**Extract provided**
-- begin --

# Cracked Powerhead



## fivestar (Mar 6, 2012)

Unfortunately, I got to my boat on Friday to rig up and get ready for a run to Petronius and The Steps for the afternoon tuna bite and some night fishing for swords when my mechanic called and informed me that I have a cracked powerhead on my port motor!:thumbdown:. If anyone nows of some fairly new 4 stroke yamaha 250s or 300s for sale please let me know. What a bummer, guess I wont be fishing for about a month.


----------



## chad403 (Apr 20, 2008)

250 or 300 did you crack the new 4.2 liter?


----------



## fivestar (Mar 6, 2012)

No I cracked on 02 ox66. Looking to repower with 4 strokes. Only 600 hours on the damn thing!


----------



## Bow Down (Jun 8, 2011)

twins or trips?


----------



## fivestar (Mar 6, 2012)

Twins


----------



## gwillie450 (Dec 21, 2009)

Same thing happen to me.My 250ox66 locked 2 weeks ago,After spending a week pricing new motors.Called my insurance to get a quote on new motors.He asked what was wrong with the old ones after i explained what happen his said it was cover under my insurance.Just another reason to have charter lakes insurance.Said they were one of the only company s to insure against mechanical failures


----------



## Xiphius (Oct 10, 2007)

Check the hul truth, there are two sets of F250's on there now....


----------

-- end --

**To-do list**
1. Copy the passage of the cracked powerhead thread from "## gwillie450 (Dec" up to and including "(Oct 10, 2007)".
2. Using the cracked powerhead thread, decide whether each statement holds, answering yes or no and quoting the words that settle it: (a) The cracked powerhead was on the starboard motor. (b) The boat runs twin motors. (c) The damaged motor had 600 hours on it.
3. In the cracked powerhead thread, which two places was fivestar getting ready to run to for the afternoon tuna bite?

**Entries**
-- begin --

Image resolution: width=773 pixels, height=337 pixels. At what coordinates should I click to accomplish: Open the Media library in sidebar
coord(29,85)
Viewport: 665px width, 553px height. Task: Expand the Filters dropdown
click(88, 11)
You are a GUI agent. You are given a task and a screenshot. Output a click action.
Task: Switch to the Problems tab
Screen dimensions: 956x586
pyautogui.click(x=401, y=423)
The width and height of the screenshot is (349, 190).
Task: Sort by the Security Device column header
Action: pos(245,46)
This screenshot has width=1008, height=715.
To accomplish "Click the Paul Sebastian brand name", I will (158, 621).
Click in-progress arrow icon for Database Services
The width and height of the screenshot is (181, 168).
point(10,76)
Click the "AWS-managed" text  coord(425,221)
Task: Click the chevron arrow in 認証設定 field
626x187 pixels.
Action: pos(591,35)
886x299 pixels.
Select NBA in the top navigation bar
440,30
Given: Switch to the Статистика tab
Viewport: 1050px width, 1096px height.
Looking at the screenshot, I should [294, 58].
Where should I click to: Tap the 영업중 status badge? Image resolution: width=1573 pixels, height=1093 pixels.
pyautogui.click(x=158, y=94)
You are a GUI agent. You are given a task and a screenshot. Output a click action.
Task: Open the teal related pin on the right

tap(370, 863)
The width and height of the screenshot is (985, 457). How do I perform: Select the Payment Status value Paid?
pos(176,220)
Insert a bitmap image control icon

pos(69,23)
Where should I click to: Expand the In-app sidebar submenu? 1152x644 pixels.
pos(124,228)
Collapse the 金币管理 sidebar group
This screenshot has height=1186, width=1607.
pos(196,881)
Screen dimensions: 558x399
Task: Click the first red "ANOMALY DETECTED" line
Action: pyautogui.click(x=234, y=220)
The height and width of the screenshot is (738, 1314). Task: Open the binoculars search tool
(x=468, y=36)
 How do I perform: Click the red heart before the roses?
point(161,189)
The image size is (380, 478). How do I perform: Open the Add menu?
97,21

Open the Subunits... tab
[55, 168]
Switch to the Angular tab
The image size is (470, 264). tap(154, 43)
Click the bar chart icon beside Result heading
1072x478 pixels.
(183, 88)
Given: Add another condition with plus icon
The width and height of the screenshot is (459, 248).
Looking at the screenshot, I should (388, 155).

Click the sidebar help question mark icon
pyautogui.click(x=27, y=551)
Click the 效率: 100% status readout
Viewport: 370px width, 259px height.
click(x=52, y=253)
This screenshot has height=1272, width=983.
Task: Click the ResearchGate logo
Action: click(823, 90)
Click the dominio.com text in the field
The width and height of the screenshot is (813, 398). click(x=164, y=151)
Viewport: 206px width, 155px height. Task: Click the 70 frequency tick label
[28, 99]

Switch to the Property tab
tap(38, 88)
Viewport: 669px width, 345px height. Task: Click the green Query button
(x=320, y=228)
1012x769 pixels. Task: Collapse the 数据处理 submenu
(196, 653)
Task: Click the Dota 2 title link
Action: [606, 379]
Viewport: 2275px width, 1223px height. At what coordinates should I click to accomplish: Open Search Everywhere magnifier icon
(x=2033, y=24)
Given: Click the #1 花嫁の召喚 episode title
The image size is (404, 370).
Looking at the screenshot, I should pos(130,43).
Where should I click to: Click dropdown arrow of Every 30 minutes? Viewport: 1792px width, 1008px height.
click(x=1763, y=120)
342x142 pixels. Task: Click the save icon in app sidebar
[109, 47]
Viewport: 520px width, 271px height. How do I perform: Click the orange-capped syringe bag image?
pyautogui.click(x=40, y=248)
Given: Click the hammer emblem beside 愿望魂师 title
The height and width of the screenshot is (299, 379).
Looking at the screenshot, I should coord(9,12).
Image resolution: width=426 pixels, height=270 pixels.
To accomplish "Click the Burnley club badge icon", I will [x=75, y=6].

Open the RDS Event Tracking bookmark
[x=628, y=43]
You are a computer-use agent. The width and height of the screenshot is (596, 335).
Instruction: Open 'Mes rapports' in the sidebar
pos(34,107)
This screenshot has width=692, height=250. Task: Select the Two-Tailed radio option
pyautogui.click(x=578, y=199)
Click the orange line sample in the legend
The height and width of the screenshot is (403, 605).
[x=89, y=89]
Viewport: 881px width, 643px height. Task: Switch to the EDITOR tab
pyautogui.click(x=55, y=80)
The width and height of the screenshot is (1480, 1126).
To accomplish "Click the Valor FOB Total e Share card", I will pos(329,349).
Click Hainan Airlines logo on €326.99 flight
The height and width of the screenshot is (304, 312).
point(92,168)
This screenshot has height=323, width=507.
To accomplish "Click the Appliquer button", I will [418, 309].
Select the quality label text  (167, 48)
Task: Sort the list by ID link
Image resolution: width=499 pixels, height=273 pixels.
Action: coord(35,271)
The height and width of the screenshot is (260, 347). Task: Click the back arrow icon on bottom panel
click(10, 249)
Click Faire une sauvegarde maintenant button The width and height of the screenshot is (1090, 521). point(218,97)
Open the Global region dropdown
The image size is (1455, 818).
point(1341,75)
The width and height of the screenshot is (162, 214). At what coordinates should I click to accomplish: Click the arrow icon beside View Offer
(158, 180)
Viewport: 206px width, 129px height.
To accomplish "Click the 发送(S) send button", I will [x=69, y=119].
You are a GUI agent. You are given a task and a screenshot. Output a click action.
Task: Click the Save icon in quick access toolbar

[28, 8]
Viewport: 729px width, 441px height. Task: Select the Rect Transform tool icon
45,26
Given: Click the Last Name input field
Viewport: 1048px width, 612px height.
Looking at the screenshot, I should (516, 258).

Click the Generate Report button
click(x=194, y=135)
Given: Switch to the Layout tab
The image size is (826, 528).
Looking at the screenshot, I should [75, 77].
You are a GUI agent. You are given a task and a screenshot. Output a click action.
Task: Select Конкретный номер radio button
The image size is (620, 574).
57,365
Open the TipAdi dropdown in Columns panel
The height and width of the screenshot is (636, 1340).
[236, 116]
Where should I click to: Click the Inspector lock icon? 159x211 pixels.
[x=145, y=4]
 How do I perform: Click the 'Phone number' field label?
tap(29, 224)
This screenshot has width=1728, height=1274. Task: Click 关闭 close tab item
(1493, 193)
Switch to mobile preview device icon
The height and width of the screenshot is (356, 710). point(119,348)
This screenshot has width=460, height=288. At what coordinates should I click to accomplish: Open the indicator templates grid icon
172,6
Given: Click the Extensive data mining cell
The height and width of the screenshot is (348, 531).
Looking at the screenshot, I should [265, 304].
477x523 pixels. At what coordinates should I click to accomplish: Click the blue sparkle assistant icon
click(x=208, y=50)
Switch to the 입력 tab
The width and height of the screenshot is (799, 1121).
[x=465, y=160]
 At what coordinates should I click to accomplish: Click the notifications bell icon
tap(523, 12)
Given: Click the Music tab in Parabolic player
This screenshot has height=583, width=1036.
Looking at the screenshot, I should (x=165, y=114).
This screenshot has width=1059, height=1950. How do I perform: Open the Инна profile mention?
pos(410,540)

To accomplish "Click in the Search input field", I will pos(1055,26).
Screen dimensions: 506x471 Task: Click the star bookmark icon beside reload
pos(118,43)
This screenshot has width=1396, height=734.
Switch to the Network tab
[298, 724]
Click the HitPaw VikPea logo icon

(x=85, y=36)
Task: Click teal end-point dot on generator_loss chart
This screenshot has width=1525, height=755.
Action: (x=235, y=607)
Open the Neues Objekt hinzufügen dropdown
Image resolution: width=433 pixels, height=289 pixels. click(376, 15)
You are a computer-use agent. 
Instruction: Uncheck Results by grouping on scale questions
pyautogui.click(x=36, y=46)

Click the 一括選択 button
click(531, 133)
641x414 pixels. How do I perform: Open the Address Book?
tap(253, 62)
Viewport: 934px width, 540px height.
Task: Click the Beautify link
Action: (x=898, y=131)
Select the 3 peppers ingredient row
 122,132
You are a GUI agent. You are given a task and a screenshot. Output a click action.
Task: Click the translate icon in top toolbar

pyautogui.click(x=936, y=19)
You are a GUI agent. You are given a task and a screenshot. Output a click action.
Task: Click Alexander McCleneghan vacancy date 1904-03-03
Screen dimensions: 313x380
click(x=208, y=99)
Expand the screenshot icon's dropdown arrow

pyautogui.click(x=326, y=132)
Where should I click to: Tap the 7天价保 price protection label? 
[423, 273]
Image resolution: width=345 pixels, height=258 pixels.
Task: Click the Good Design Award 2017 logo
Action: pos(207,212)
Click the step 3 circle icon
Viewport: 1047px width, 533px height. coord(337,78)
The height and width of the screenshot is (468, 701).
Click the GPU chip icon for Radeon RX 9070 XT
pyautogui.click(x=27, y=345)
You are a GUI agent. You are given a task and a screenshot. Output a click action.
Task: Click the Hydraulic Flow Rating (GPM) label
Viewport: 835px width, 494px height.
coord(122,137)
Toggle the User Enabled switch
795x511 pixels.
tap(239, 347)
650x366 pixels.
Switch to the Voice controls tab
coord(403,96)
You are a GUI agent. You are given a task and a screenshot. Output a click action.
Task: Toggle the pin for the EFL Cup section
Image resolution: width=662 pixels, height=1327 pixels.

-- end --

**Responses to the exercise**
1.
## gwillie450 (Dec 21, 2009)

Same thing happen to me.My 250ox66 locked 2 weeks ago,After spending a week pricing new motors.Called my insurance to get a quote on new motors.He asked what was wrong with the old ones after i explained what happen his said it was cover under my insurance.Just another reason to have charter lakes insurance.Said they were one of the only company s to insure against mechanical failures


----------



## Xiphius (Oct 10, 2007)

2.
(a) No: "I have a cracked powerhead on my port motor"
(b) Yes: "Twins"
(c) Yes: "Only 600 hours on the damn thing!"

3. Petronius and The Steps.